The problem:
Every line of the listing below needs to be reproduced exactly.

=== Begin Enclosure ===

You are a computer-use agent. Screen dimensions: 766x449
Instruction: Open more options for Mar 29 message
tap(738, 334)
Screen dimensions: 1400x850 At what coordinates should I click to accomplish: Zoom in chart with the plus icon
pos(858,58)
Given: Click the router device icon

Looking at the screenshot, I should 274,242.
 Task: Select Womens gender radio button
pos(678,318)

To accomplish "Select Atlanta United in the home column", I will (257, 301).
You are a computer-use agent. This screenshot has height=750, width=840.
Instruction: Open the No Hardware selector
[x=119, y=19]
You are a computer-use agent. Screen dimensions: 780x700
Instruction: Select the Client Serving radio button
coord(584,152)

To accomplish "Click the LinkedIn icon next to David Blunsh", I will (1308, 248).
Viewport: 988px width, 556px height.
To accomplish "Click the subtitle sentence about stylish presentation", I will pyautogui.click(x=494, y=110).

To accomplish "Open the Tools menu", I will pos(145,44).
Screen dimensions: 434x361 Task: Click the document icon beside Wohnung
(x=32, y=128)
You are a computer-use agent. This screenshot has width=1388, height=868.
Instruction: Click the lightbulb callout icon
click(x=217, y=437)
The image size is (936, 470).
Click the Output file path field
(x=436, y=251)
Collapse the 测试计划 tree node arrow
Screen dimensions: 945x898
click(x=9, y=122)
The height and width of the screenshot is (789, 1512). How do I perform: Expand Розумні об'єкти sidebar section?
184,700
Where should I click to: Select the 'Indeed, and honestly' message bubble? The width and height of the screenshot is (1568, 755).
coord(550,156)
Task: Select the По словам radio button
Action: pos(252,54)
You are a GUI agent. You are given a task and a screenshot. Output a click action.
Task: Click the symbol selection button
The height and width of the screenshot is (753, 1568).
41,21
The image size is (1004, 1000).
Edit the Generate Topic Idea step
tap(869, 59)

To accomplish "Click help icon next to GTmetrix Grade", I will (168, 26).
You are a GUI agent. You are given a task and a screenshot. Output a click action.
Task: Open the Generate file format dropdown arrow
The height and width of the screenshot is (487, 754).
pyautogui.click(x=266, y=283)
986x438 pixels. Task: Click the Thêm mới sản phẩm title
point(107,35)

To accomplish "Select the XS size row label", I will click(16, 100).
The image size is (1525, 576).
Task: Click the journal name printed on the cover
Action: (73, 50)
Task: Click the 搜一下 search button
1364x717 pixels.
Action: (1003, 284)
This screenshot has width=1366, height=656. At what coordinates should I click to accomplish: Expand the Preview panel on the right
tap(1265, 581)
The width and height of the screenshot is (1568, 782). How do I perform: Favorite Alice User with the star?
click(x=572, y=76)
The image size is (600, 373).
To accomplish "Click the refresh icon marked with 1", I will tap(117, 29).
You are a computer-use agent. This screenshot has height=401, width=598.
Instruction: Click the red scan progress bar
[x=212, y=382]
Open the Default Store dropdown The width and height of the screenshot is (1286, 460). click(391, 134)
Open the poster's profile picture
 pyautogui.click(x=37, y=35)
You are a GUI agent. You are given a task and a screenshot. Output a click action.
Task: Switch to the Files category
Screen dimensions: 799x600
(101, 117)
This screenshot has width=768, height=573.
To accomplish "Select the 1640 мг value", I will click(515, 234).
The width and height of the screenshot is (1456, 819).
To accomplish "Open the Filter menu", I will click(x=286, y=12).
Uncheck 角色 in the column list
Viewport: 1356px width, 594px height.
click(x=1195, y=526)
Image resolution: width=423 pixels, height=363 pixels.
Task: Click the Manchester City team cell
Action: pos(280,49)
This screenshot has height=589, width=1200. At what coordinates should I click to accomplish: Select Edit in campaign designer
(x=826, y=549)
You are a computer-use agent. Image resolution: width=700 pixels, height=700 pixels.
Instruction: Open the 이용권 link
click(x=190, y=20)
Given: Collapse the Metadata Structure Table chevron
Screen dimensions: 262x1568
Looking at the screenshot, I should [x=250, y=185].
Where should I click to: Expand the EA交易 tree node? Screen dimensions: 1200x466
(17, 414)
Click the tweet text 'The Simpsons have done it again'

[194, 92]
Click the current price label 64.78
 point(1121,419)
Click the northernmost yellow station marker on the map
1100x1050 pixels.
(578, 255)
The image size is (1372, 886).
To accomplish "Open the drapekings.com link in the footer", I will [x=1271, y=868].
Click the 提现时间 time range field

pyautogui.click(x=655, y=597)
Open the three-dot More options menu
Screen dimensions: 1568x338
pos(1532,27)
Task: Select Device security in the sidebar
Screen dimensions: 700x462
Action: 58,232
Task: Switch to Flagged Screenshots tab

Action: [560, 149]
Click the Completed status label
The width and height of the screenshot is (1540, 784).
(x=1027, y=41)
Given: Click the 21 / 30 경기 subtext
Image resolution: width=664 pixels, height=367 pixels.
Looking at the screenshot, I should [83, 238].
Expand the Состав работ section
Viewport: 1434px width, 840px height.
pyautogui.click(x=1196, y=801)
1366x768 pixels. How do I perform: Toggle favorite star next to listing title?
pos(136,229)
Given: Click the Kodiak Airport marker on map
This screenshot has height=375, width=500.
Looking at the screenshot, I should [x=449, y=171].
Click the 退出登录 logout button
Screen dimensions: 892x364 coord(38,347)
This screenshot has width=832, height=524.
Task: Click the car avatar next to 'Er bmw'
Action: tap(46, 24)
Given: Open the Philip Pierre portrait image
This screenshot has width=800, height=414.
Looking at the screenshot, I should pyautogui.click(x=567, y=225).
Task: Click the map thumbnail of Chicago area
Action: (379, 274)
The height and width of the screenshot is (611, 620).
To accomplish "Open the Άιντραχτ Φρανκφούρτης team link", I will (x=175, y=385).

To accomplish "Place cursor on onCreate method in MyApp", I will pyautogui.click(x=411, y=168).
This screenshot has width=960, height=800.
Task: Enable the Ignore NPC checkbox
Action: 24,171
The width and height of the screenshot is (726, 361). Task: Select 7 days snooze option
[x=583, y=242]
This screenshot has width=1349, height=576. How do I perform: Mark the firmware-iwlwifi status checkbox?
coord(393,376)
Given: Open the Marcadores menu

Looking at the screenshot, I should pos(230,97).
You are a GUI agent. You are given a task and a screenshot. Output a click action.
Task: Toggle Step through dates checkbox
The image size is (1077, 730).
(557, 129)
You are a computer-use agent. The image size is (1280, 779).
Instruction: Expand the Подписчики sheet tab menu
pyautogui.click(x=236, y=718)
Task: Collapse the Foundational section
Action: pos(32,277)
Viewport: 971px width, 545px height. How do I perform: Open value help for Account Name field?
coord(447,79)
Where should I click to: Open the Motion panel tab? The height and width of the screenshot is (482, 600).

=== End Enclosure ===

Response area:
You are a computer-use agent. Screen dimensions: 766x449
Instruction: Open more options for Mar 29 message
tap(738, 334)
Screen dimensions: 1400x850 At what coordinates should I click to accomplish: Zoom in chart with the plus icon
pos(858,58)
Given: Click the router device icon

Looking at the screenshot, I should 274,242.
 Task: Select Womens gender radio button
pos(678,318)

To accomplish "Select Atlanta United in the home column", I will (257, 301).
You are a computer-use agent. This screenshot has height=750, width=840.
Instruction: Open the No Hardware selector
[x=119, y=19]
You are a computer-use agent. Screen dimensions: 780x700
Instruction: Select the Client Serving radio button
coord(584,152)

To accomplish "Click the LinkedIn icon next to David Blunsh", I will (1308, 248).
Viewport: 988px width, 556px height.
To accomplish "Click the subtitle sentence about stylish presentation", I will pyautogui.click(x=494, y=110).

To accomplish "Open the Tools menu", I will pos(145,44).
Screen dimensions: 434x361 Task: Click the document icon beside Wohnung
(x=32, y=128)
You are a computer-use agent. This screenshot has width=1388, height=868.
Instruction: Click the lightbulb callout icon
click(x=217, y=437)
The image size is (936, 470).
Click the Output file path field
(x=436, y=251)
Collapse the 测试计划 tree node arrow
Screen dimensions: 945x898
click(x=9, y=122)
The height and width of the screenshot is (789, 1512). How do I perform: Expand Розумні об'єкти sidebar section?
184,700
Where should I click to: Select the 'Indeed, and honestly' message bubble? The width and height of the screenshot is (1568, 755).
coord(550,156)
Task: Select the По словам radio button
Action: pos(252,54)
You are a GUI agent. You are given a task and a screenshot. Output a click action.
Task: Click the symbol selection button
The height and width of the screenshot is (753, 1568).
41,21
The image size is (1004, 1000).
Edit the Generate Topic Idea step
tap(869, 59)

To accomplish "Click help icon next to GTmetrix Grade", I will (168, 26).
You are a GUI agent. You are given a task and a screenshot. Output a click action.
Task: Open the Generate file format dropdown arrow
The height and width of the screenshot is (487, 754).
pyautogui.click(x=266, y=283)
986x438 pixels. Task: Click the Thêm mới sản phẩm title
point(107,35)

To accomplish "Select the XS size row label", I will click(16, 100).
The image size is (1525, 576).
Task: Click the journal name printed on the cover
Action: (73, 50)
Task: Click the 搜一下 search button
1364x717 pixels.
Action: (1003, 284)
This screenshot has width=1366, height=656. At what coordinates should I click to accomplish: Expand the Preview panel on the right
tap(1265, 581)
The width and height of the screenshot is (1568, 782). How do I perform: Favorite Alice User with the star?
click(x=572, y=76)
The image size is (600, 373).
To accomplish "Click the refresh icon marked with 1", I will tap(117, 29).
You are a computer-use agent. This screenshot has height=401, width=598.
Instruction: Click the red scan progress bar
[x=212, y=382]
Open the Default Store dropdown The width and height of the screenshot is (1286, 460). click(391, 134)
Open the poster's profile picture
 pyautogui.click(x=37, y=35)
You are a GUI agent. You are given a task and a screenshot. Output a click action.
Task: Switch to the Files category
Screen dimensions: 799x600
(101, 117)
This screenshot has width=768, height=573.
To accomplish "Select the 1640 мг value", I will click(515, 234).
The width and height of the screenshot is (1456, 819).
To accomplish "Open the Filter menu", I will click(x=286, y=12).
Uncheck 角色 in the column list
Viewport: 1356px width, 594px height.
click(x=1195, y=526)
Image resolution: width=423 pixels, height=363 pixels.
Task: Click the Manchester City team cell
Action: pos(280,49)
This screenshot has height=589, width=1200. At what coordinates should I click to accomplish: Select Edit in campaign designer
(x=826, y=549)
You are a computer-use agent. Image resolution: width=700 pixels, height=700 pixels.
Instruction: Open the 이용권 link
click(x=190, y=20)
Given: Collapse the Metadata Structure Table chevron
Screen dimensions: 262x1568
Looking at the screenshot, I should [x=250, y=185].
Where should I click to: Expand the EA交易 tree node? Screen dimensions: 1200x466
(17, 414)
Click the tweet text 'The Simpsons have done it again'

[194, 92]
Click the current price label 64.78
 point(1121,419)
Click the northernmost yellow station marker on the map
1100x1050 pixels.
(578, 255)
The image size is (1372, 886).
To accomplish "Open the drapekings.com link in the footer", I will [x=1271, y=868].
Click the 提现时间 time range field

pyautogui.click(x=655, y=597)
Open the three-dot More options menu
Screen dimensions: 1568x338
pos(1532,27)
Task: Select Device security in the sidebar
Screen dimensions: 700x462
Action: 58,232
Task: Switch to Flagged Screenshots tab

Action: [560, 149]
Click the Completed status label
The width and height of the screenshot is (1540, 784).
(x=1027, y=41)
Given: Click the 21 / 30 경기 subtext
Image resolution: width=664 pixels, height=367 pixels.
Looking at the screenshot, I should [83, 238].
Expand the Состав работ section
Viewport: 1434px width, 840px height.
pyautogui.click(x=1196, y=801)
1366x768 pixels. How do I perform: Toggle favorite star next to listing title?
pos(136,229)
Given: Click the Kodiak Airport marker on map
This screenshot has height=375, width=500.
Looking at the screenshot, I should [x=449, y=171].
Click the 退出登录 logout button
Screen dimensions: 892x364 coord(38,347)
This screenshot has width=832, height=524.
Task: Click the car avatar next to 'Er bmw'
Action: tap(46, 24)
Given: Open the Philip Pierre portrait image
This screenshot has width=800, height=414.
Looking at the screenshot, I should pyautogui.click(x=567, y=225).
Task: Click the map thumbnail of Chicago area
Action: (379, 274)
The height and width of the screenshot is (611, 620).
To accomplish "Open the Άιντραχτ Φρανκφούρτης team link", I will (x=175, y=385).

To accomplish "Place cursor on onCreate method in MyApp", I will pyautogui.click(x=411, y=168).
This screenshot has width=960, height=800.
Task: Enable the Ignore NPC checkbox
Action: 24,171
The width and height of the screenshot is (726, 361). Task: Select 7 days snooze option
[x=583, y=242]
This screenshot has width=1349, height=576. How do I perform: Mark the firmware-iwlwifi status checkbox?
coord(393,376)
Given: Open the Marcadores menu

Looking at the screenshot, I should pos(230,97).
You are a GUI agent. You are given a task and a screenshot. Output a click action.
Task: Toggle Step through dates checkbox
The image size is (1077, 730).
(557, 129)
You are a computer-use agent. The image size is (1280, 779).
Instruction: Expand the Подписчики sheet tab menu
pyautogui.click(x=236, y=718)
Task: Collapse the Foundational section
Action: pos(32,277)
Viewport: 971px width, 545px height. How do I perform: Open value help for Account Name field?
coord(447,79)
Where should I click to: Open the Motion panel tab? The height and width of the screenshot is (482, 600).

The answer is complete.